A análise da relação Estado / Igreja poderia transportar-nos para os tempos mais remotos da civilização, como a cultura do antigo Egito, os impérios escravistas da Antigüidade. Ninguém pode contestar a enorme influência da Igreja na Idade Média. Entretanto, não seria possível sintetizar essa evolução mundial em poucas páginas, pois este enfoque não pertence, neste momento, ao cerne de nossa pesquisa.
As razões que levaram a produção deste artigo têm origem na atualizadíssima discussão quanto à constitucionalidade da utilização de objetos religiosos em prédios públicos – como o crucifixo.
Pretende-se, portanto, discorrer, de forma sucinta, sobre a força normativa do referido preâmbulo, percorrendo o conceito de Estado laico, sua evolução nas constituições do Brasil, tendo como real objetivo a reflexão quanto à possível ocorrência de desrespeito à minoria não religiosa ou de religiões incompatíveis com tais símbolos.
2. A evolução histórica do Estado laico nas Constituições do Brasil
Estado laico é Estado leigo, neutro.
Conforme De Plácido e Silva: “LAICO. Do latim laicus, é o mesmo que leigo, equivalendo ao sentido de secular, em oposição do de bispo, ou religioso”. – (SILVA, 1997, p. 45).
O termo laico remete-nos, obrigatoriamente, à idéia de neutralidade, indiferença. É também o que se compreende nos ensinamentos de Celso Ribeiro Bastos, onde
“A liberdade de organização religiosa tem uma dimensão muito importante no seu relacionamento com o Estado. Três modelos são possíveis: fusão, união e separação. O Brasil enquadra-se inequivocadamente neste último desde o advento da República, com a edição do Decreto119-A, de 17 de janeiro de 1890, que instaurou a separação entre a Igreja e o Estado.
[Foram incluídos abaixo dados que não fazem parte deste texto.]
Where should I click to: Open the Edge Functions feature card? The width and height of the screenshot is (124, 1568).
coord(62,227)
O Estado brasileiro tornou-se desde então laico. (...) Isto significa que ele se mantém indiferente às diversas igrejas que podem livremente constituir-se (...)”. – (BASTOS, 1996, p. 178).
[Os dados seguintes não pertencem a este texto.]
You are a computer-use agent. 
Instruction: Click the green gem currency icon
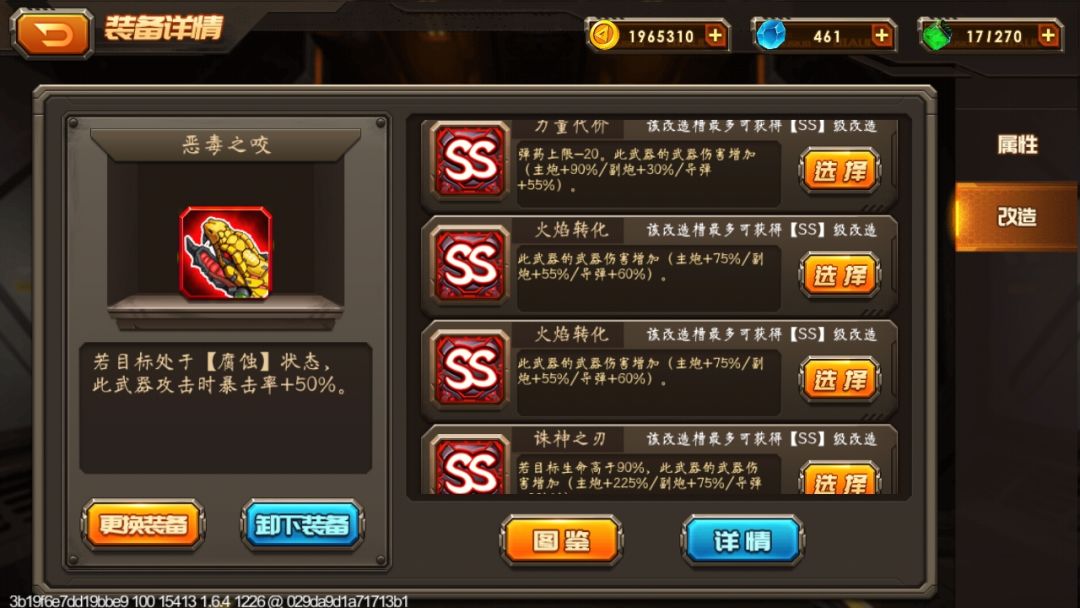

O Estado e a Igreja sempre andaram muito próximos, por várias vezes confundindo-se, e isto desde as antigas civilizações. Diferente não foi com a formação do Estado brasileiro, que em seus primórdios já foi chamado de Terra de Santa Cruz e teve como primeiro ato solene uma missa. No Brasil, a Constituição outorgada de 1824 estabelecia a religião católica como sendo a religião oficial do Império, que perdurou até o início de 1890, com a chegada da República.
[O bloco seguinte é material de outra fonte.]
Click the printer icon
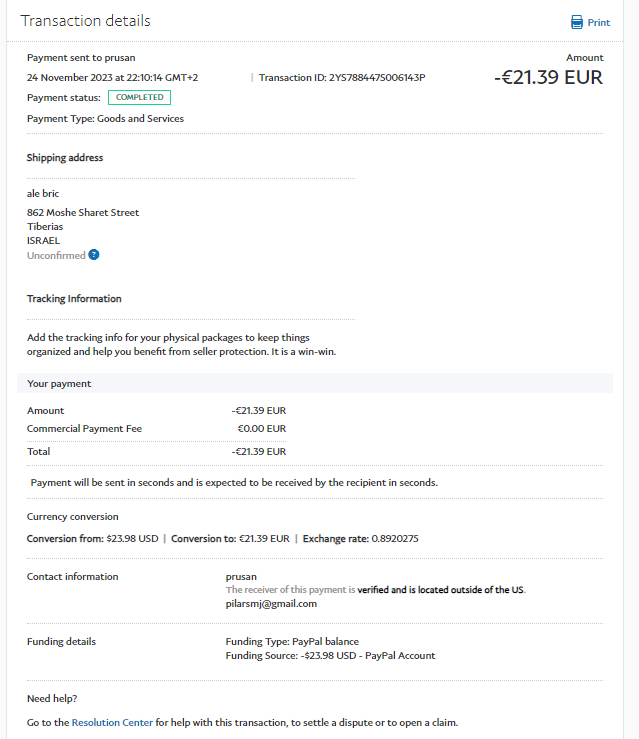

“A constituição de 25-3-1824 previa, em seu artigo 5º, que a ‘religião Catholica Apostólica Romana continuará a ser a religião do Império. Todas as outras Religiões são permitidas com seu culto doméstico ou particular, em casas para isso destinadas, sem forma exterior de templo’. Com o advento da primeira Constituição da República, o Brasil passou a ser um Estado laico e a consagrar ampla liberdade de crença e cultos religiosos”. – (MORAES, 2004, p. 215).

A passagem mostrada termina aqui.